Cathepsin K activity controls cardiotoxin-induced skeletal muscle repair in mice.

BACKGROUND: Cathepsin K (CatK) is a widely expressed cysteine protease that has gained attention because of its enzymatic and non-enzymatic functions in signalling. Here, we examined whether CatK-deficiency (CatK-/- ) would mitigate injury-related skeletal muscle remodelling and fibrosis in mice, with a special focus on inflammation and muscle cell apoptosis. METHODS: Cardiotoxin (CTX, 20 µM/200 µL) was injected into the left gastrocnemius muscle of male wild-type (CatK+/+ ) and CatK-/- mice, and the mice were processed for morphological and biochemical studies. RESULTS: On post-injection Day 14, CatK deletion ameliorated muscle interstitial fibrosis and remodelling and performance.
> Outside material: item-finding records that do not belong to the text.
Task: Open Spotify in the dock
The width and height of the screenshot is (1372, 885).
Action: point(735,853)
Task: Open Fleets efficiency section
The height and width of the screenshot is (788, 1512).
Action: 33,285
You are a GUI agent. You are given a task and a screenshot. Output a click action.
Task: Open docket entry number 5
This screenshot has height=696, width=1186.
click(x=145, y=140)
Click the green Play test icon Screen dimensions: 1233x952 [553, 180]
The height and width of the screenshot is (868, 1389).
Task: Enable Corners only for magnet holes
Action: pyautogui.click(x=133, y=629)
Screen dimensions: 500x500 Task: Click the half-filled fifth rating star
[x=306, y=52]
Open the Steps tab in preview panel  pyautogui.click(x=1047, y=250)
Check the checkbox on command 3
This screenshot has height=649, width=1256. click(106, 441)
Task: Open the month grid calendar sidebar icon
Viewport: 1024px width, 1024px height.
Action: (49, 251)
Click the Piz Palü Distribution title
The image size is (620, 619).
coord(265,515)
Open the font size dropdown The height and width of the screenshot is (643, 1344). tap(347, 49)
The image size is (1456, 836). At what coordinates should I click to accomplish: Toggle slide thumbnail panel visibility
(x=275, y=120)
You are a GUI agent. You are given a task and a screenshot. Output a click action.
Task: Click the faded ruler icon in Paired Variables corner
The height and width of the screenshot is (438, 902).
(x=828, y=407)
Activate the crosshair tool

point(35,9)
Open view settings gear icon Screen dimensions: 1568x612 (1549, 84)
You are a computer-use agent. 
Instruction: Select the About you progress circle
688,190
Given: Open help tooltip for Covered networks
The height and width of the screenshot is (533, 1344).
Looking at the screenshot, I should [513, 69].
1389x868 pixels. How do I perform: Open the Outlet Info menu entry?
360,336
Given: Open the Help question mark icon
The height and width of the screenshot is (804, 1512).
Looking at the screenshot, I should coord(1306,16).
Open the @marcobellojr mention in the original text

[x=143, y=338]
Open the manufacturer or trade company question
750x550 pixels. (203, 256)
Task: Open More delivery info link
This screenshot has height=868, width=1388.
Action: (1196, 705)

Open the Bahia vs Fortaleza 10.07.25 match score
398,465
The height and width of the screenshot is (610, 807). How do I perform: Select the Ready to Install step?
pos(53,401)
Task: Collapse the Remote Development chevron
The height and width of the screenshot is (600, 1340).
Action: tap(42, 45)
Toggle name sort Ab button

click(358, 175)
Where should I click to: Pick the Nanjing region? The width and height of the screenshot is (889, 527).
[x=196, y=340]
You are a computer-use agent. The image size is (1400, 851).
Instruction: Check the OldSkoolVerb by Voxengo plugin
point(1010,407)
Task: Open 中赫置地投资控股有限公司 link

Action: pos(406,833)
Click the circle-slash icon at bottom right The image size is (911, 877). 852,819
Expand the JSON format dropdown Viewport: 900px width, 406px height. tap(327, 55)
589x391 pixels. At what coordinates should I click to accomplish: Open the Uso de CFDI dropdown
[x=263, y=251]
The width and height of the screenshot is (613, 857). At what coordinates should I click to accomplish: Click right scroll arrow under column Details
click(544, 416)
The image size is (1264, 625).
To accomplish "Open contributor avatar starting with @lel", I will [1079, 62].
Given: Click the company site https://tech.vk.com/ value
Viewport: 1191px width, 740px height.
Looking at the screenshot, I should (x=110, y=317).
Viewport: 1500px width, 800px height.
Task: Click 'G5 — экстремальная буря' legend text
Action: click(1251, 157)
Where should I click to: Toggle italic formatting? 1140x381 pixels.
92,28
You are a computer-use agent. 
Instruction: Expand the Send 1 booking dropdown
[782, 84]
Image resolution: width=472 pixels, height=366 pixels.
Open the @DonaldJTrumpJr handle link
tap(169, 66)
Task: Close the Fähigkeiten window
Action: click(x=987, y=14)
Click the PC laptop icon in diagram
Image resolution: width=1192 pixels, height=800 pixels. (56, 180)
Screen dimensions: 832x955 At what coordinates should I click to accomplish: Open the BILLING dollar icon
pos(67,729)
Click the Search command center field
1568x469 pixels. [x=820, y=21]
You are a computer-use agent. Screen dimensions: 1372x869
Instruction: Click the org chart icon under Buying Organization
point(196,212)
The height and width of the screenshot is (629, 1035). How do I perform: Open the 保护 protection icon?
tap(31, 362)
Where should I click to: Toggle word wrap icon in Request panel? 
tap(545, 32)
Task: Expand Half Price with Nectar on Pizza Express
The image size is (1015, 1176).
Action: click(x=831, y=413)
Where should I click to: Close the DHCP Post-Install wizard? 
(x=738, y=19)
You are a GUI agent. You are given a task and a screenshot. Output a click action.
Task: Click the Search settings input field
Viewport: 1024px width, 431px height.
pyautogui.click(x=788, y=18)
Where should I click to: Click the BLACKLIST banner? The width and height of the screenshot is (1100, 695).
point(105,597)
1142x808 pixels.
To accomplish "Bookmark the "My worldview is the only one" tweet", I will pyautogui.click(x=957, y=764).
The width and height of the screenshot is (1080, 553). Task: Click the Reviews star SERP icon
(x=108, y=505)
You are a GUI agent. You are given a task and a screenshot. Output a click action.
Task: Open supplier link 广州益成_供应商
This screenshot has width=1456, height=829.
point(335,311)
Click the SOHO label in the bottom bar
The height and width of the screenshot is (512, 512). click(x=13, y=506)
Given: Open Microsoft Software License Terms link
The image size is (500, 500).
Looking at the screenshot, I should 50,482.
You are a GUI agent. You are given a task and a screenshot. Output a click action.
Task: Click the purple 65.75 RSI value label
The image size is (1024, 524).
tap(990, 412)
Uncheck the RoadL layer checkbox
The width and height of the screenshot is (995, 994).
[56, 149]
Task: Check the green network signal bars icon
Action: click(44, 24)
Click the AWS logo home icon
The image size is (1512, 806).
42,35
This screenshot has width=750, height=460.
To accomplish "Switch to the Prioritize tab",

At an early time point (Day 3), CatK-/- reduced the lesion macrophage and leucocyte contents and cell apoptosis, the mRNA levels of monocyte chemoattractant protein-1, toll-like receptor-2 and toll-like receptor-4, and the gelatinolytic activity related to matrix metalloproteinase-2/-9. CatK deletion also restored the protein levels of caspase-3 and cleaved caspase-8 and the ratio of the BAX to the Bcl-2. Moreover, CatK deficiency protected muscle fibre laminin and desmin disorder in response to CTX injury. These beneficial muscle effects were mimicked by CatK-specific inhibitor treatment. In vitro experiments demonstrated that pharmacological CatK inhibition reduced the apoptosis of C2C12 mouse myoblasts and the levels of BAX and caspase-3 proteins induced by CTX. CONCLUSIONS: These results demonstrate that CatK plays an essential role in skeletal muscle loss and fibrosis in response to CTX injury, possibly via a reduction of inflammation and cell apoptosis, suggesting a novel therapeutic strategy for the control of skeletal muscle diseases by regulating CatK activity.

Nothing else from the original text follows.